In later years (1842-1845), Butler’s Capitol (Hall) on Clinton Street (see below) was used for many social gatherings such as Lyceums and lectures, as was the nearby City Hotel and Swan’s Hotel.
Apparently, the Johnson County Court House (below) – which opened in 1842 – was used for various public gatherings as well…
And well into the 1850’s, North Presbyterian Church (below left) and Mechanics Academy (below right) also hosted Lyceum meetings in Iowa City. In truth, it was the Lyceum Movement of the 1840’s and ’50’s that truly gave our community its first taste at becoming a city that valued continued education.
With the success of the public Lyceum meetings, and the desire of the people for a broader selection of entertainment, Franklin Kimball – in the early 1850’s – built The Franklin Market. Located on the southeast corner of Dubuque Street and Iowa Avenue, this three-story brick building (see pic above) became a bee-hive of activity in downtown Iowa City throughout the 1850’s. With the market on the first floor and The Franklin Market Music Hall on the third, Iowa Citians gathered here both day and night – shopping during morning & afternoon and attending social events and concerts in the evening. Again, historian Clarence R. Aurner tells us more…
Not to be outdone, The Athenaeum opened on Market Street near Clinton (see #1 on map above) in the 1850’s. Located adjacent to North Presbyterian Church, the Athenaeum hosted a variety of entertainment-oriented events. From noted speakers to elegant concerts, Iowa Citians were treated to the finer things in life and it could very well be that the tag line “Iowa City – The Athens of Iowa” originated from this first Athenaeum location.

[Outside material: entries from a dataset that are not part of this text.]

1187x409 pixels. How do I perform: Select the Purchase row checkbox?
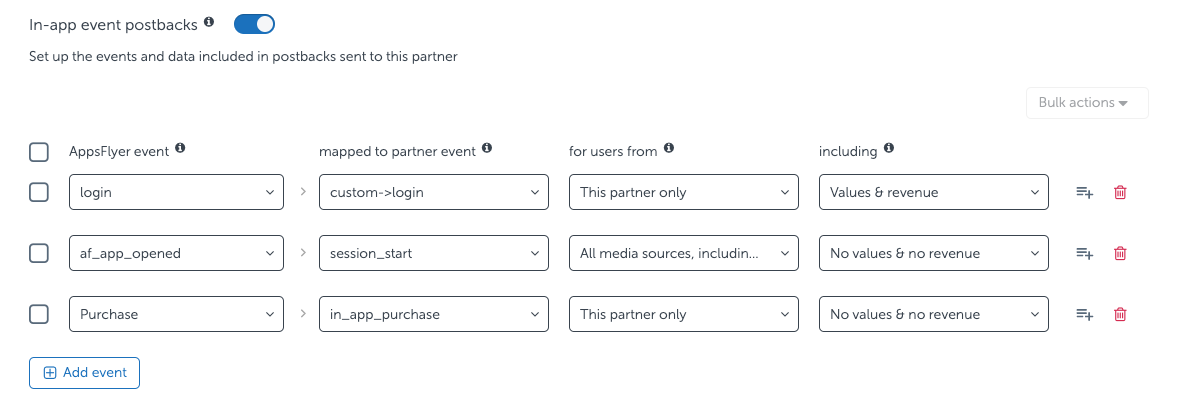coord(39,314)
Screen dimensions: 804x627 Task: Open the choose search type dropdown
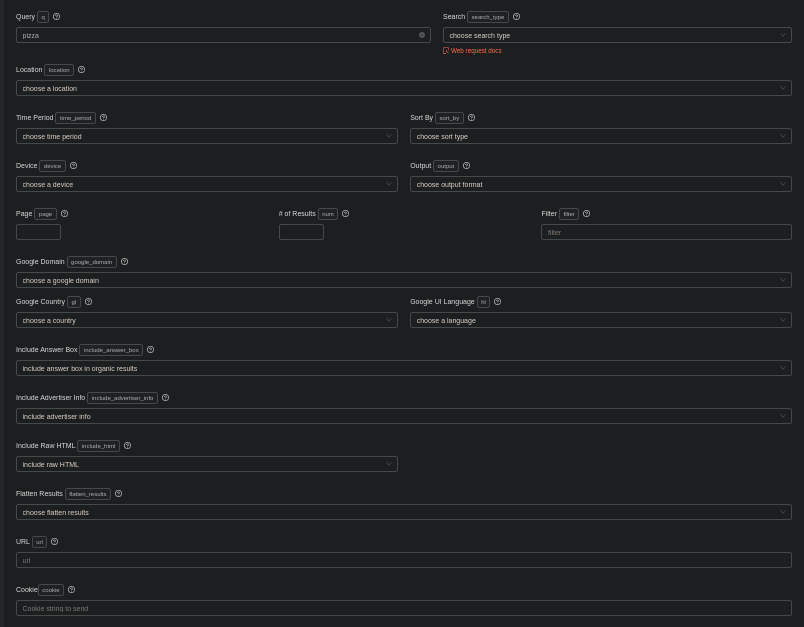pos(616,35)

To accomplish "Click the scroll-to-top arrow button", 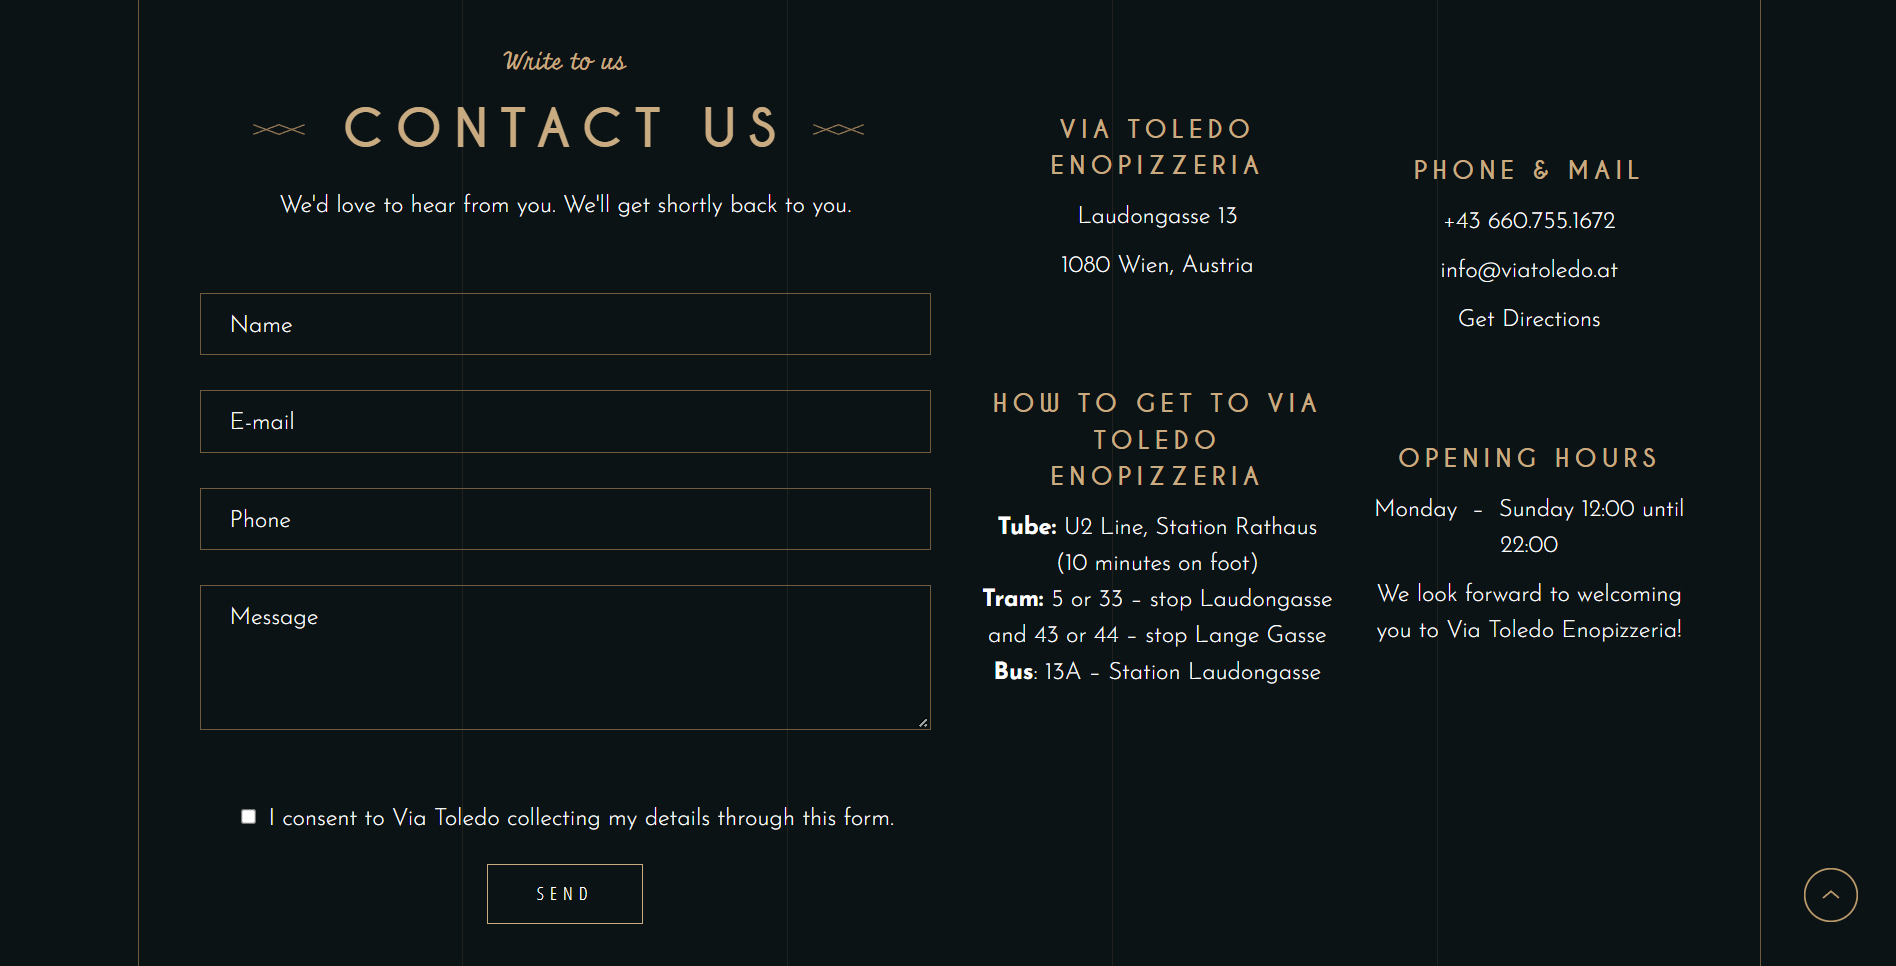I will pos(1830,895).
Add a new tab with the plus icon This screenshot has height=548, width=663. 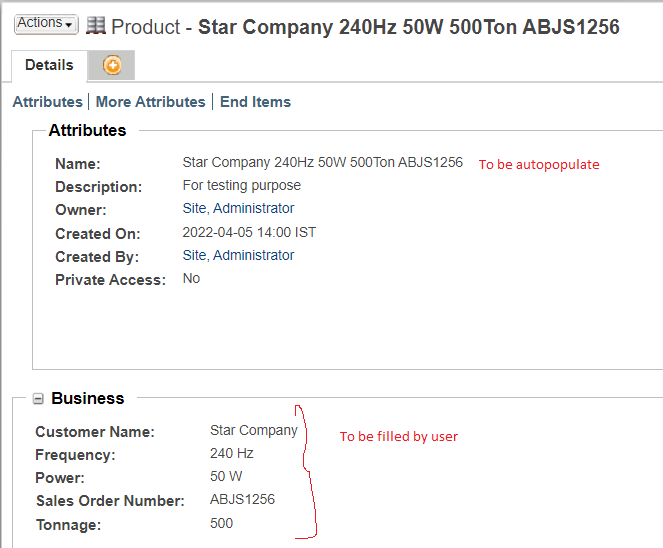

In 1860, Charles H. Berryhill – who owned The Athenaeum – moved it to a larger building on the northwest corner of Burlington and Dubuque Streets (#2-on map above), and according to city records, the original building on Market Street transitioned into The Germania Hall (see ad below). Sadly, we can’t find how successful either venues were, short term, in their new locations, but we do know that the Athenaeum’s days were numbered, because by June of 1862, the building was rented out to Trinity Episcopal Church (see below right). Records also show the Burlington Street building later became a saloon after the Episcopalians moved on, and then, in 1868, was rented to the Universalist Church, followed by the folks of St. Patrick’s, before finally becoming an office for the Hawkeye Lumber Yard!
It appears from city records that The Franklin Market Building – which housed the Franklin Market Music Hall – and other retail shops along South Dubuque Street experienced a devastating fire on September 5, 1868.

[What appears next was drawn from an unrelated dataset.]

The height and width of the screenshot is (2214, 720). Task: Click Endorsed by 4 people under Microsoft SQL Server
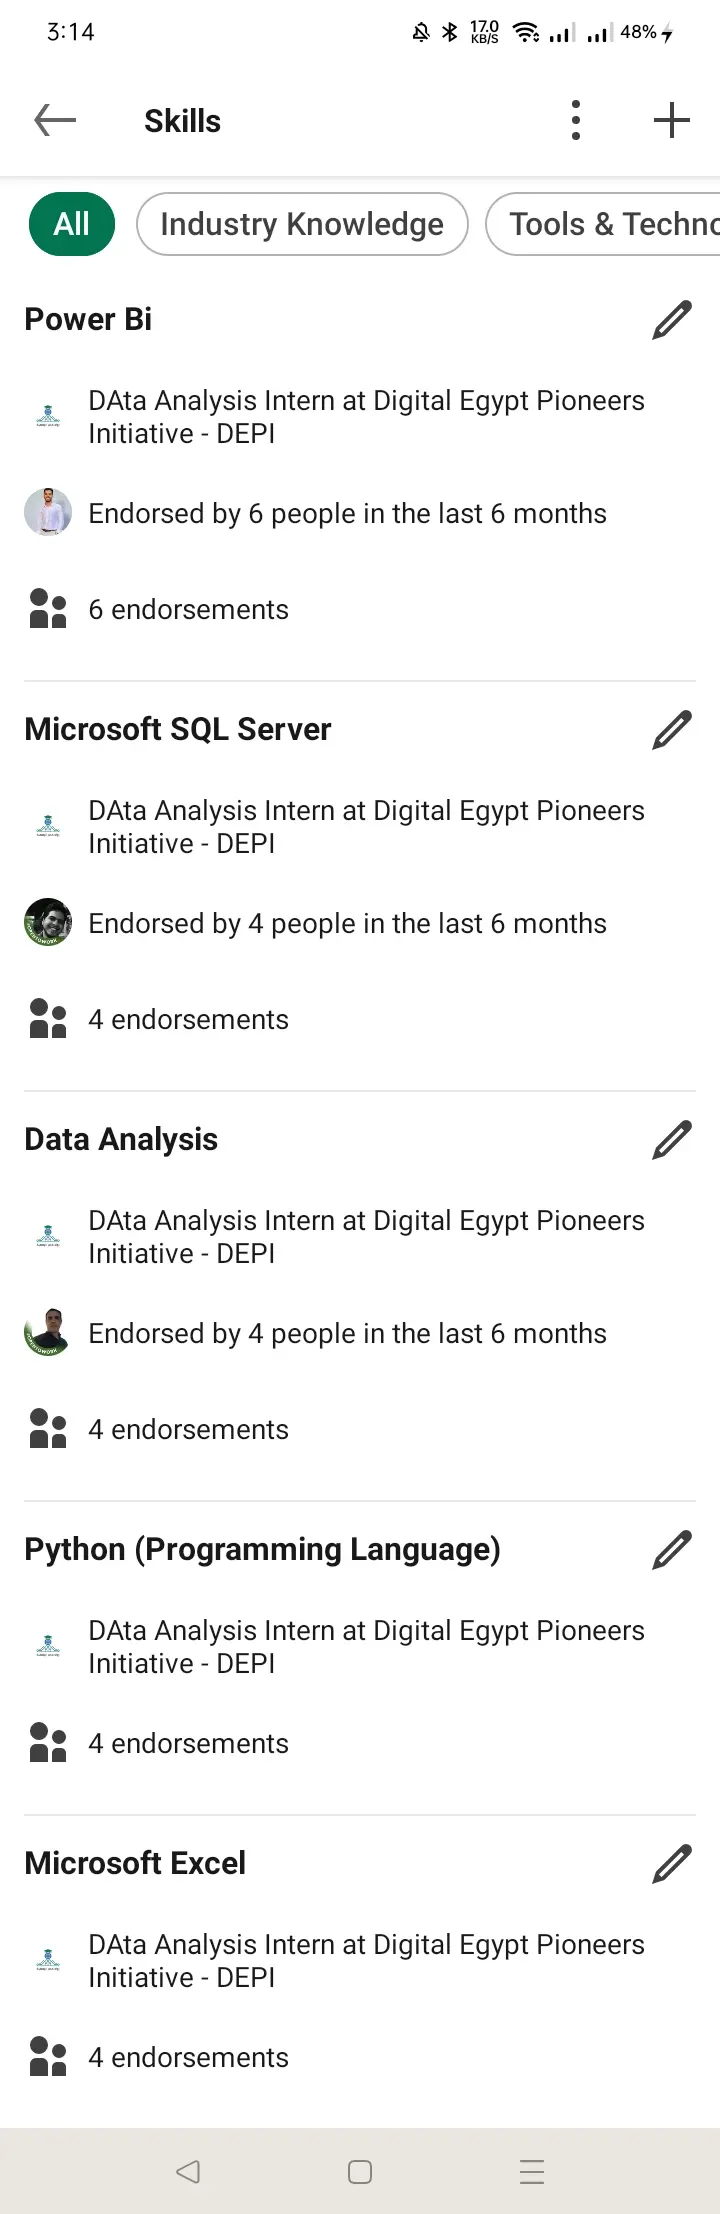click(x=346, y=923)
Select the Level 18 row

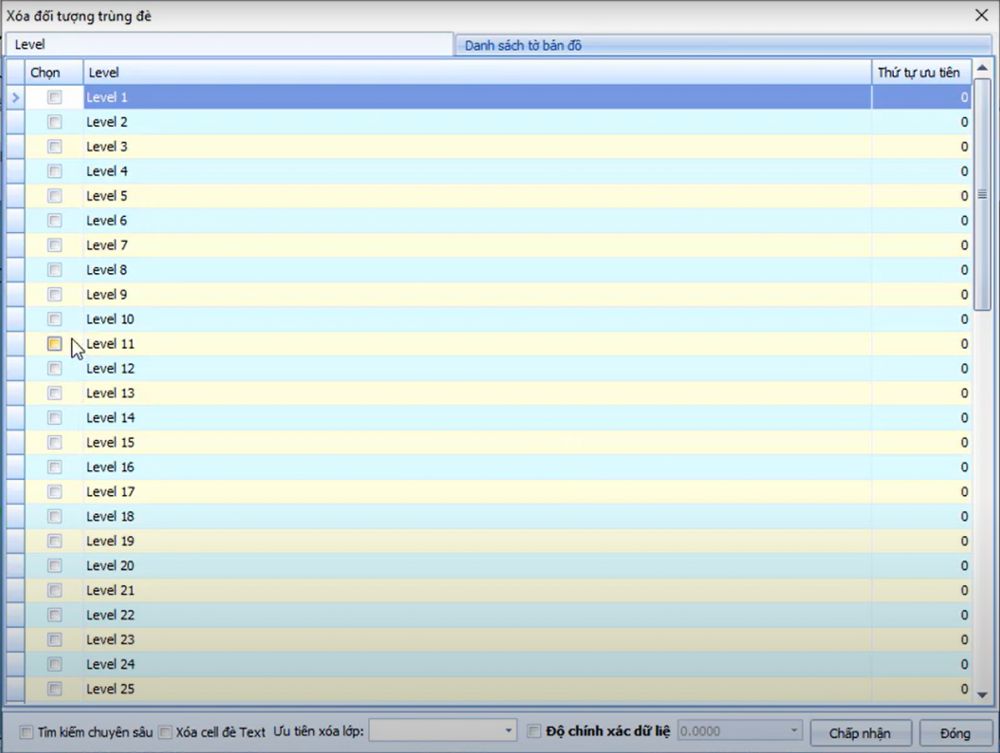(476, 517)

Two of the buildings that were destroyed that Saturday night belonged to Daniel Ham – a gunsmith and a butter-and-eggs retailer on Dubuque Street.

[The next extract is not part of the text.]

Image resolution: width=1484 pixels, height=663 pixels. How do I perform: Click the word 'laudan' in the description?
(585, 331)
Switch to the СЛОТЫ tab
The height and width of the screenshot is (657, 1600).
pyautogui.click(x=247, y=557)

But rather than fold, Ham and his eggs (sorry, I couldn’t resist!) rebuilt in 1868 – a two-story brick building (see pic below) across the street – covering three addresses – 6, 8, & 10 South Dubuque Street. And, sure nuff, Daniel Ham added on his second floor – Ham’s Hall – a place where Iowa Citians could meet for concerts, lectures, and other social gatherings. Again, historian C.R. Aurner tells us more…
Local newspapers from the 1870’s right through to 1905 indicate that Ham’s Hall was indeed a fine establishment for entertainment in Iowa City for over thirty years.
While Ham’s Hall on South Dubuque was deemed fire-safe and drew good crowds in the 1870’s through to the turn-of-the-century, it was no match for the elegant Metropolitan Hall.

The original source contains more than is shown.